The uncomfortable truth for Microsoft is that Files 4.1’s most compelling ideas are not beyond the reach of a trillion-dollar platform company. They are the kind of refinements that a default Windows app should be able to absorb. If a community-driven alternative can make toolbar customization feel obvious, the absence of similar flexibility in File Explorer becomes harder to defend.
To be fair, Microsoft carries burdens Files does not. Explorer has to serve hundreds of millions of users, ancient workflows, enterprise images, assistive technology, shell extensions, and support contracts. It cannot move with the same freedom as an open-source app aimed at enthusiasts and power users.

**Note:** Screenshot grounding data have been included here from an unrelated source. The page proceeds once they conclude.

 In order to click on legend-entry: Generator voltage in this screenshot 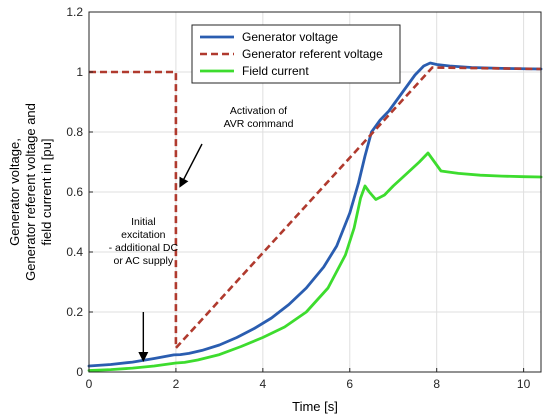, I will do `click(290, 37)`.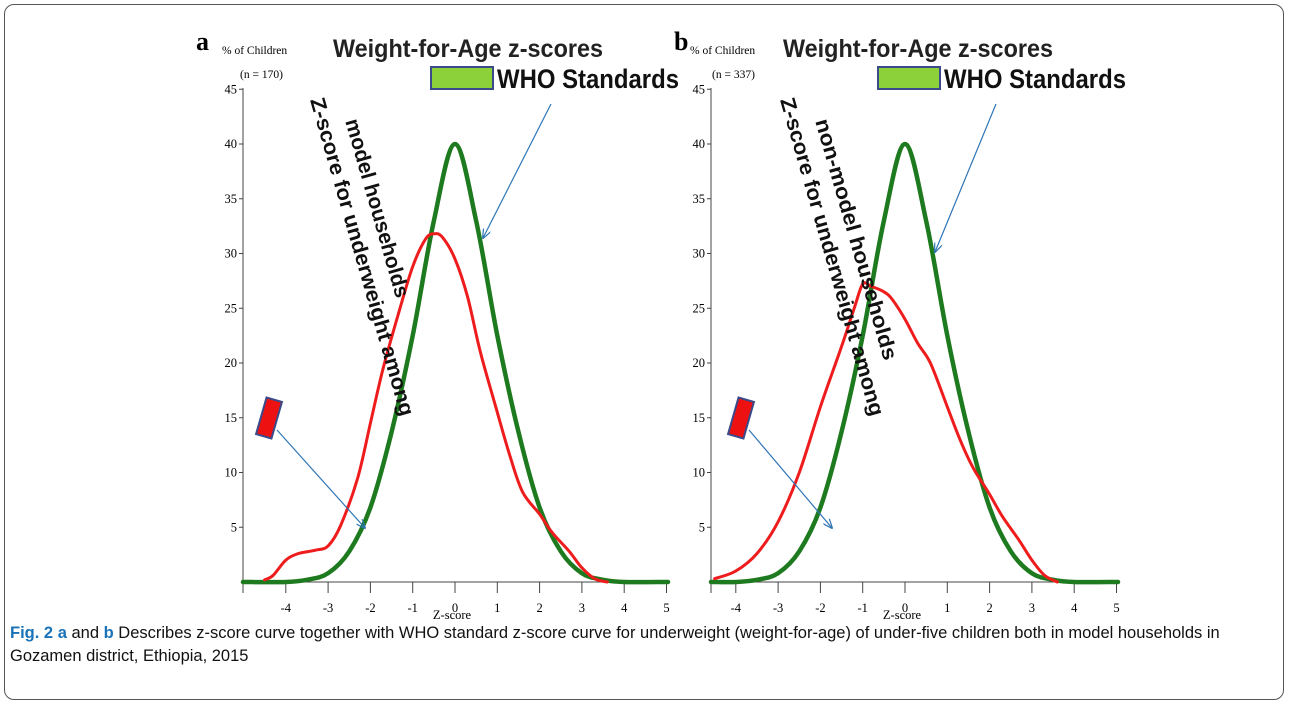 Image resolution: width=1290 pixels, height=706 pixels. Describe the element at coordinates (918, 49) in the screenshot. I see `chart-title-b: Weight-for-Age z-scores` at that location.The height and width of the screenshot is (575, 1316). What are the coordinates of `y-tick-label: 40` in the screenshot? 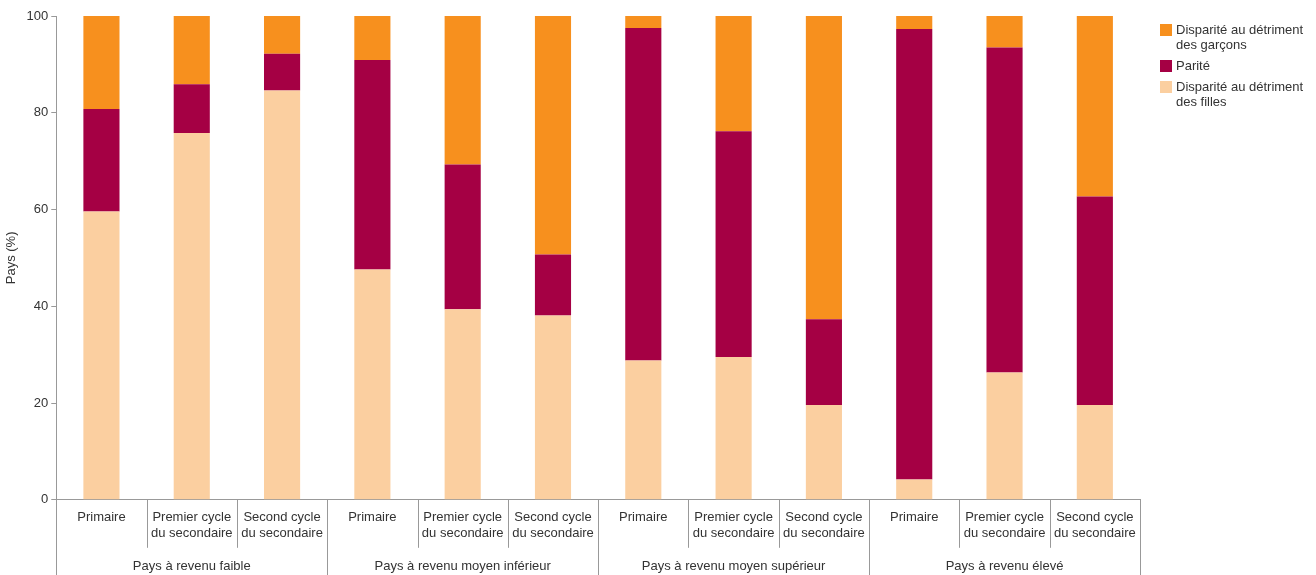 It's located at (41, 305).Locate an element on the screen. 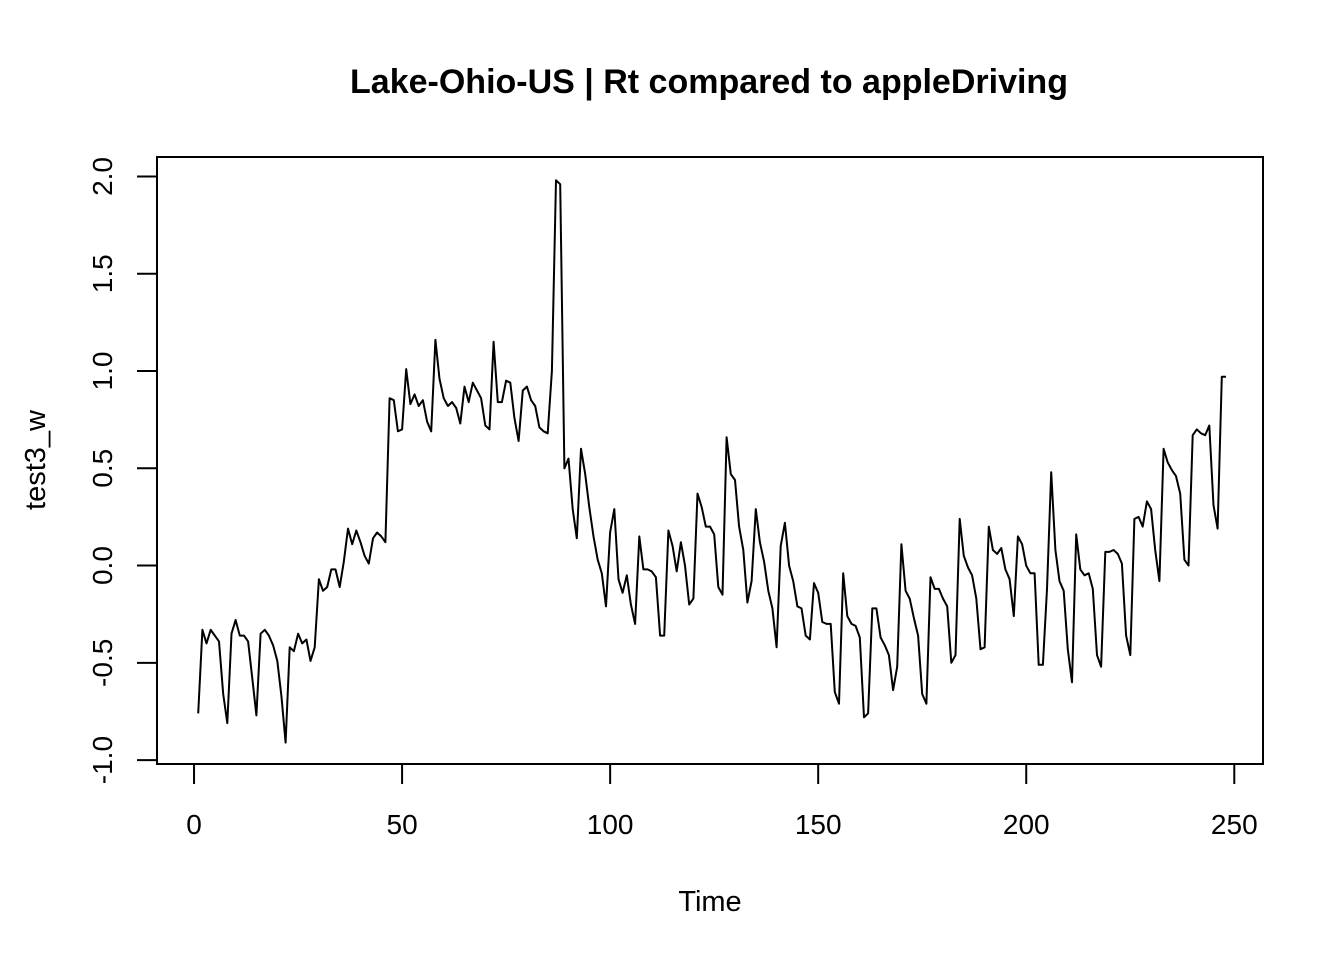 This screenshot has height=960, width=1344. y-tick-label: 0.5 is located at coordinates (102, 468).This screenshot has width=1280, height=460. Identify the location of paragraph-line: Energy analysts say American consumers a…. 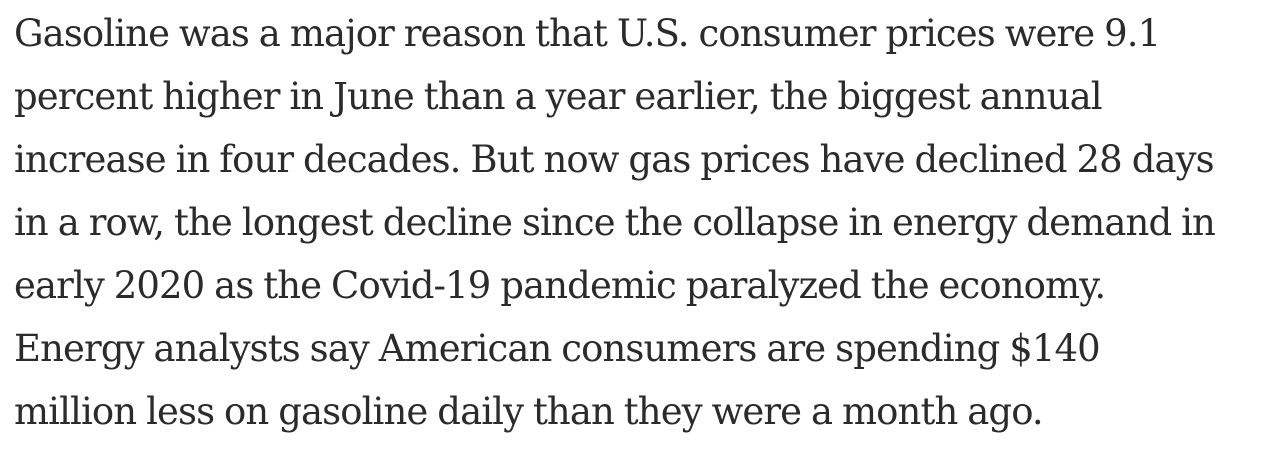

But that explanation only goes so far. Windows 11 has repeatedly shown that Microsoft is willing to redesign familiar surfaces when it wants to. The question is not whether Explorer can change. The question is whether Microsoft prioritizes the kind of user-controlled productivity improvements that enthusiasts notice immediately.
Files 4.1 answers that question from the outside. It says the demand exists, the implementation is possible, and the Windows file manager does not have to remain a mostly fixed surface.

The Useful Details Are the Ones That Survive the First Week​

The most concrete story in Files 4.1 is not that the app has more features. It is that the new features cluster around repeated actions rather than novelty. That gives the release a better chance of mattering after the initial update glow fades.
  • The customizable toolbar lets users add, remove, reorder, and unpin commands where the work actually happens.
  • The new settings page and Omnibar search make a growing app easier to navigate without turning preferences into a maze.
  • The improved tag workflow gives users another way to organize files beyond folder hierarchy and search.
  • The app now follows the Windows default terminal setting when opening a command-line session from a folder.
  • Media durations, AVI preview support, faster tooltips, and thumbnail fixes improve the everyday confidence of browsing real-world folders.
  • The bug fixes around Win+E focus, protected-folder move status, PowerToys Peek, search results, settings import, duplicate tags, and CSS previews show an app maturing under actual user pressure.
Files 4.1 is not going to make File Explorer irrelevant overnight, and it should not be treated as a drop-in answer for every managed Windows environment. But it does sharpen the argument that the Windows file manager should be more personal, more direct, and more respectful of power-user workflows than Microsoft’s default currently is. The next phase of this contest will not be about who can make the prettiest file browser; it will be about who removes the most friction from the work Windows users repeat every day.